A. We love VMware and all virtual server technology. I'll discuss three great opportunities with VMware and NetApp. Firstly, VMware completes our tiered DR story because you can deploy DR tiers for both servers and storage. With virtual machines, the DR site can have fewer servers. We reduce the DR storage cost; they reduce the server cost. Secondly, VMware works with SnapMirror to further simplify test and development. FlexClone your SnapMirror, create a virtual server with your application, and start running. That's it. No load on the primary storage and servers; no extra data copies; no complex system/application configuration. Thirdly, VMware highlights the value of SnapMirror for offloading backup. As your server utilisation increases, you cannot afford to run heavyweight backups - there's no more excess CPU available. In VMware environments, SnapMirror offloads the backup from both the server and the storage.
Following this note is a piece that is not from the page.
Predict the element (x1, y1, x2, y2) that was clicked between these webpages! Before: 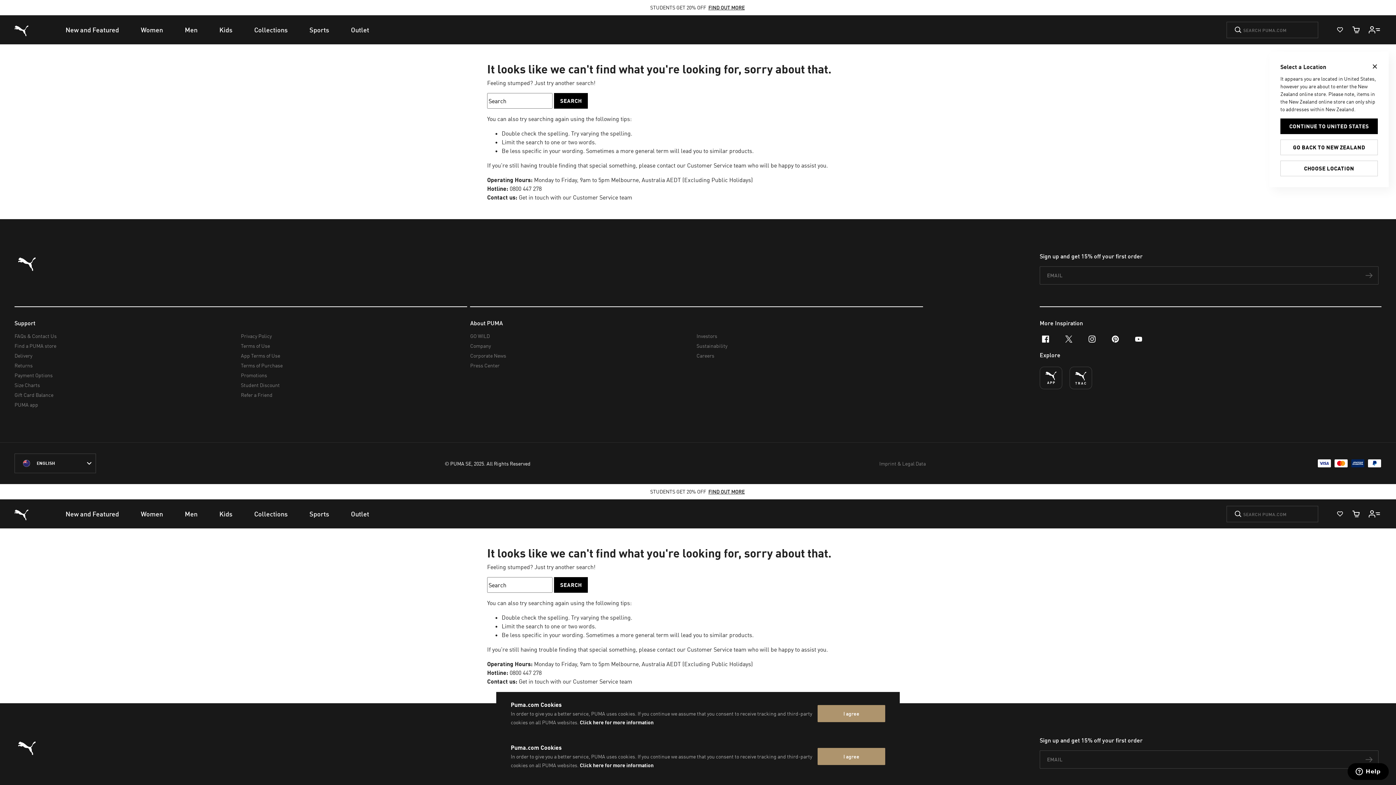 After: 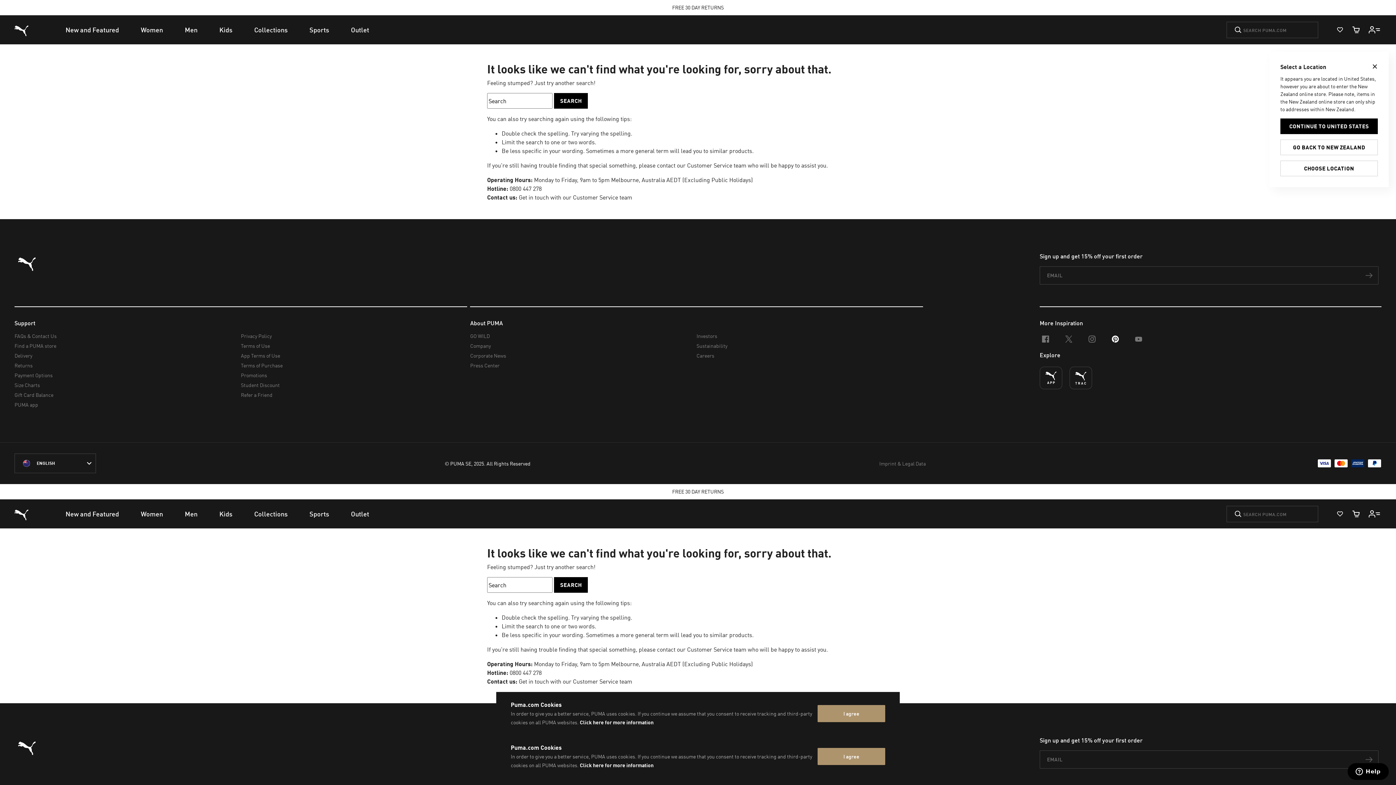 Action: bbox: (1104, 327, 1127, 351) label: pinterest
It's the only way to scale.

(ed note: You can find out more on this topic in Five Ways to Use NetApp Snapshot Copies with VMware VI3.)
Q. After I migrate my data, how do I reconfigure my mirrors?
A. If you migrate a volume, simply change snapmirror.conf to match the source system/volume/qtree name and configure the new source to allow transfers to the destination (use the snapmirror.allow or /etc/snapmirror.allow option). That's it. There's no need to break and/or resynchronise the mirrors. SnapMirror picks up where it left off.

Q. Why is NetApp so excited about FlexClone? Doesn't everybody support clones?
A. NetApp has revolutionised cloning the way it did snapshots, because the two are built on the same principles. NetApp can store hundreds of snapshot copies per volume without incurring a performance or storage penalty. Our snapshot copies don't generate extra I/O when data is modified, and they consume space only for changed blocks.
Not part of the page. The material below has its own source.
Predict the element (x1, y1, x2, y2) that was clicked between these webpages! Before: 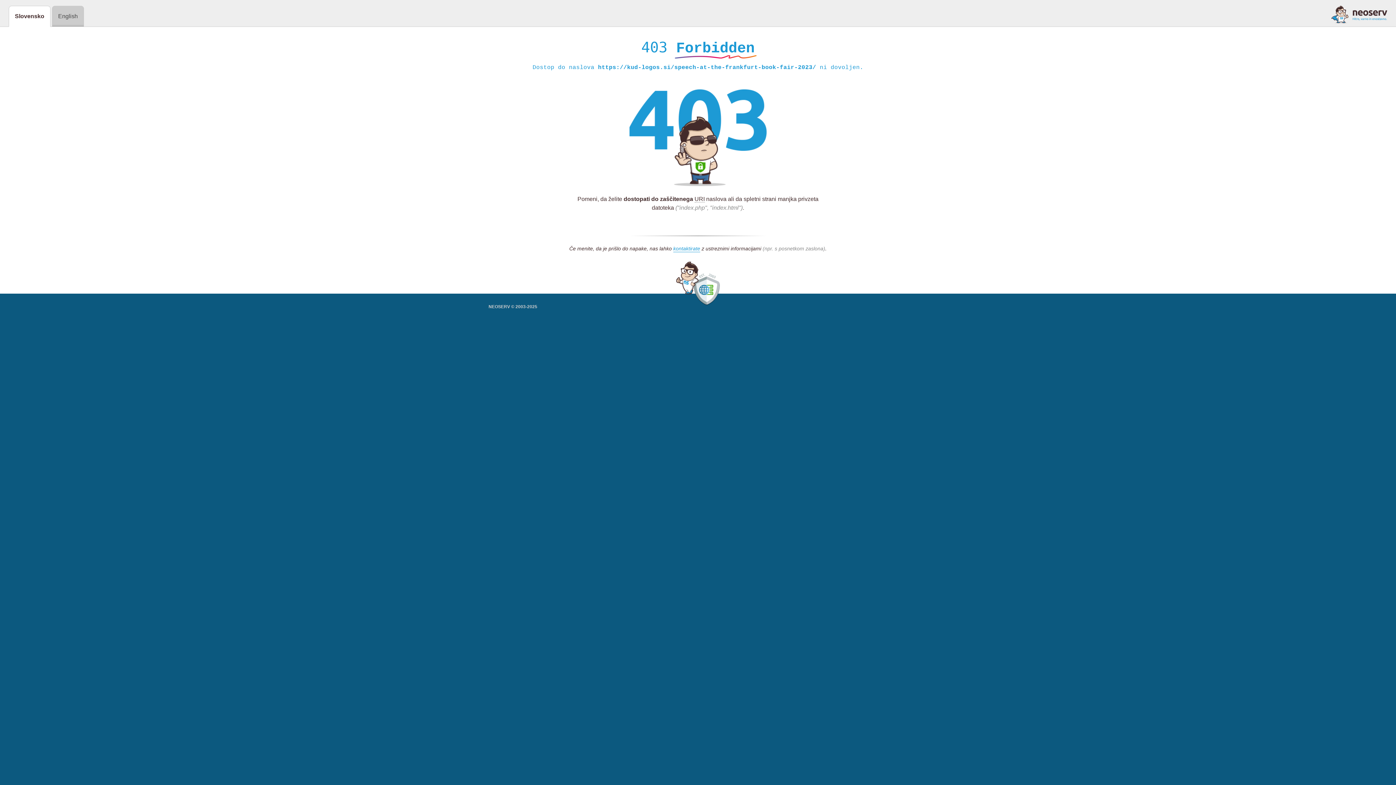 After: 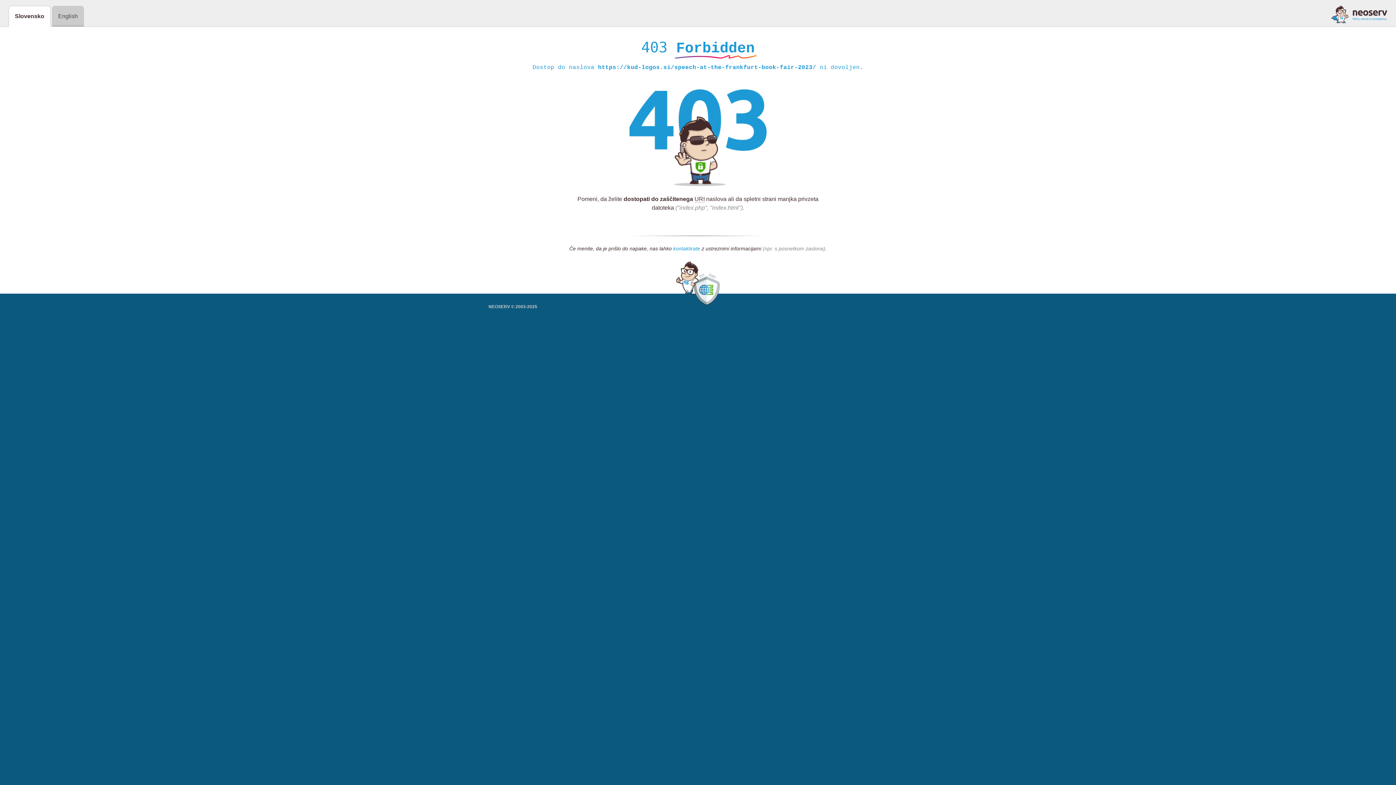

NetApp can now create hundreds of FlexClone copies without incurring a performance or storage penalty. A FlexClone copy can be instantly created from any Snapshot copy. At that moment, the clone shares all of its blocks with the Snapshot copy; it uses no extra space and generates no extra load. As the application modifies the clone, our clones consume space and I/O only for the changed blocks.

FlexClone copies transform our industry-leading read-only snapshot copies into industry-leading read-write snapshot copies. It's easy to get excited about a technology that - combined with Snapshot and SnapMirror - makes data available anytime, anywhere for any use.

Stephen Manley is the Technical Director of Data Protection, NetApp. He joined NetApp Engineering in 1997 after graduating from Harvard University with a BA in computer science. He has helped define and develop NetApp tape and disk-to-disk backup, mirroring, and compliance technologies, including SnapMirror. Stephen has travelled the world over, working with customers and backup partners to provide open, reliable, and simple data protection solutions, one data centre at a time.